Si algo está demostrando la crisis de la COVID19 es que precisamos de presupuestos jurídicos dúctiles y permeables a las necesidades de la sociedad. Un empleado no tiene por qué revelar si es seropositivo a su empleador, pero sí debe informarle acerca de si presenta síntomas o se le ha diagnosticado por coronavirus. El propio Estado ha decidido llevar a cabo, por razones de interés general y para proteger la salud de todos, tratamientos de datos para los que, en otras circunstancias (ni siquiera bajo el velo de la anonimidad de los datos, puesto constantemente en cuarentena por las autoridades de control por otra parte), habría necesitado contar con la aquiescencia de los afectados.

Algunos excesos conocidos durante la última década, latrocinios en toda regla contra la libertad de todos, nos han conducido a una sociedad temerosa y desconfiada. Las autoridades de protección de datos, en su afán por protegernos contra un enemigo prácticamente invisible, empiezan a confundir conceptos como confidencialidad o intimidad con el de privacidad. La propia Agencia Española de Protección de Datos lleva el ámbito material de aplicación del GDPR hasta extremos muchas veces cuestionables.
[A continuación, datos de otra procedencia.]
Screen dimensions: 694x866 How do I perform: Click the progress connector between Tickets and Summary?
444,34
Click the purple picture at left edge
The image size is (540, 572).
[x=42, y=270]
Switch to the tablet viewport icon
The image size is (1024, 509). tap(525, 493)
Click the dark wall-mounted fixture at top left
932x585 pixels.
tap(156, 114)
Por otra parte, aunque las empresas han realizado enormes esfuerzos para adaptarse a las exigencias de este nuevo paradigma, salvando honrosas excepciones, en su mayoría están aún lejos de haber consolidado el cambio cultural y de comportamiento que sería deseable.

La transformación digital, la conversión de productos en servicios, la incorporación de la tecnología a la cadena de producción en todos los sectores de la actividad pública y privada, que tiene su ancla en el conocimiento del cliente, del paciente, del empleado, del administrado, y que ya no es cuestión de cuota de mercado o eficiencia sino de pura supervivencia, conduce irremediablemente al tratamiento intenso y masivo de datos personales. Iniciativas como la de la Organización Mundial del Comercio para alcanzar un estándar internacional que garantice el flujo internacional de la información, incluida la información de carácter personal, es solo un ejemplo de la trascendencia de los datos, insumo esencial de la nueva sociedad hacia la que cabalgamos a lomos del corcel más rápido de la historia.

El GDPR representa una enorme oportunidad para llevar a cabo esa transformación, siempre que se aplique bien. Sin embargo, resulta necesario que la propia sociedad entienda las bondades de este nuevo sistema. Es imprescindible desprenderse de verdad del control sobre los datos personales en sí mismos para controlar la legitimidad de su tratamiento. Perder el miedo a lo que podemos hacer con esa información y establecer marcos de uso compartido obligatorio de los mismos en pos de un mundo más eficiente, más sostenible, más libre y más seguro. La función de los Estados y de los supervisores, y también, por qué no, la de asesores y consultores, debe ser ayudar a las empresas y a los ciudadanos en esa transición.

Bartolomé Martín

Director Responsable del Derecho de Nuevas Tecnologías y de Propiedad intelectual e industrial de KPMG Abogados.